The best explanation I have seen of the trilogy arc:
The first one should end on a happy note, with hope. Using Star Wars as an example or even Lord of the Rings is applicable.
The first one Luke was found, there was hope, there was a forward position, he also lost his mentor, so it wasn't all sunshine, but there was a level of victory at the end.
Same with Lord of the Rings, everyone had been united, they knew what they had to do, they were on their way to triumph over evil.
The second one can be tragic, because the audience is already vested in the story.
Han solo is frozen, there is a lot of pain and suffering, Luke is nearly caught, and they narrowly escape with their lives. Their next step is clear, retrieve Han. Luke also finds out that his enemy is his father and his father is evil, he loses his hand, another city falls to the empire.
In the Lord of the Rings, the party is broken to pieces, they are scattard. war has begun they lose the wizard (if the sequence of events are off I apologize, I need to watch it again.) and their situation is dire, frodo is losing himself to the ring, everyone knows it.
The third one has to have some kind of change, usually for the dire. This is when you can have a tragic ending, Luke's father turns good but sacrifices himself for his son, so Luke has lost just about everyone he cared about and knew. All of his family save Leia, both of his mentors and teachers, but they also had some celebration of triumph over the empire.

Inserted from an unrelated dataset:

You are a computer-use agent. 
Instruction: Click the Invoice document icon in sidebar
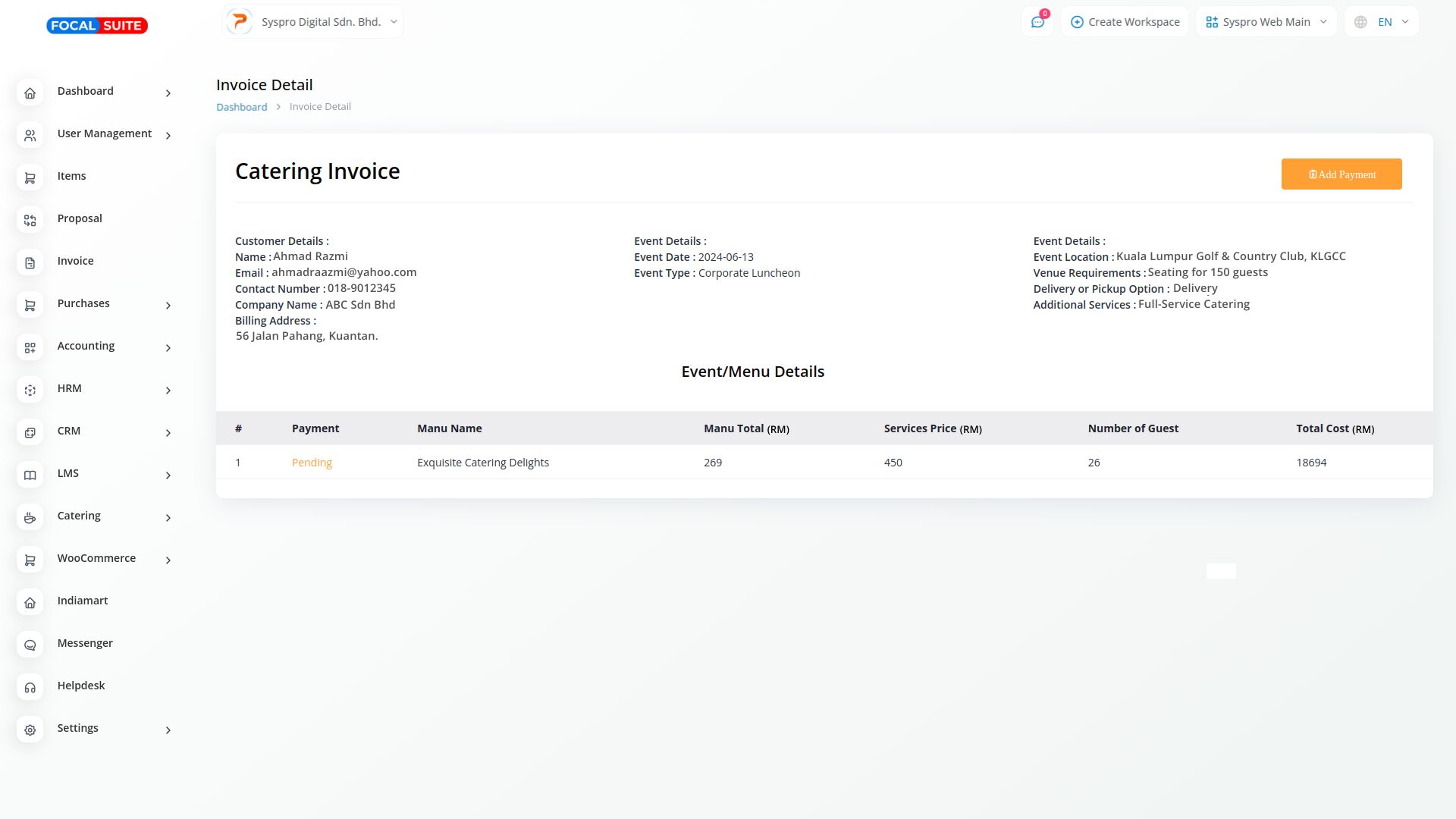30,263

Lord of the Rings, Frodo chooses not to throw in the ring, and instead tries to escape, the group is nearly obliterated, making a final stand, and the forces of evil nearly triumph. But the desire of the ring is so great is ends up being it's own downfall and even after the triumph frodo is never innocent again, the marks of his journey weigh heavily on him and he ends up leaving with his uncle to the unknown. The king does get to marry the girl he loves, but they both also know that it will be a bittersweet life, she will watch her husband grow old and die while she remains the same, and left alone in this world where most if not all other elves have traveled to the east or west, wherever they went.
You don't have to have a sappy ending to be a triumph, but do remember you are writing one large story with three smaller self contained stories within. If you don't have that satisfaction and leave it on a cliff hanger chances are people won't go back for the second and you will have a failure on your hands. Big overall story arc, rebels against the evil empire, good guys against an evil overlord, carrying a cursed ring to it's destruction, but within that you have smaller very real stories that have their own beginning, their own middle, and their own endings.
Good luck and sorry for rambling.
ETA you can also look at failed trilogies for what not to do.
IE The Matrix.
Over all story arc began as humans struggling for escape from machines and a war against the machines. Tool = Neo. In the second one the main bad guy started to shift from machines to Smith (Very bad to shift your overall story arc at any point!) Final one, Neo vs Agent Smiths = Major Suckage and no story line, lost plot, multiple plot holes. Also they eliminated some of the surviving characters from each one and they are never heard or seen from again, don't drop main characters who your audience knows and loves just because.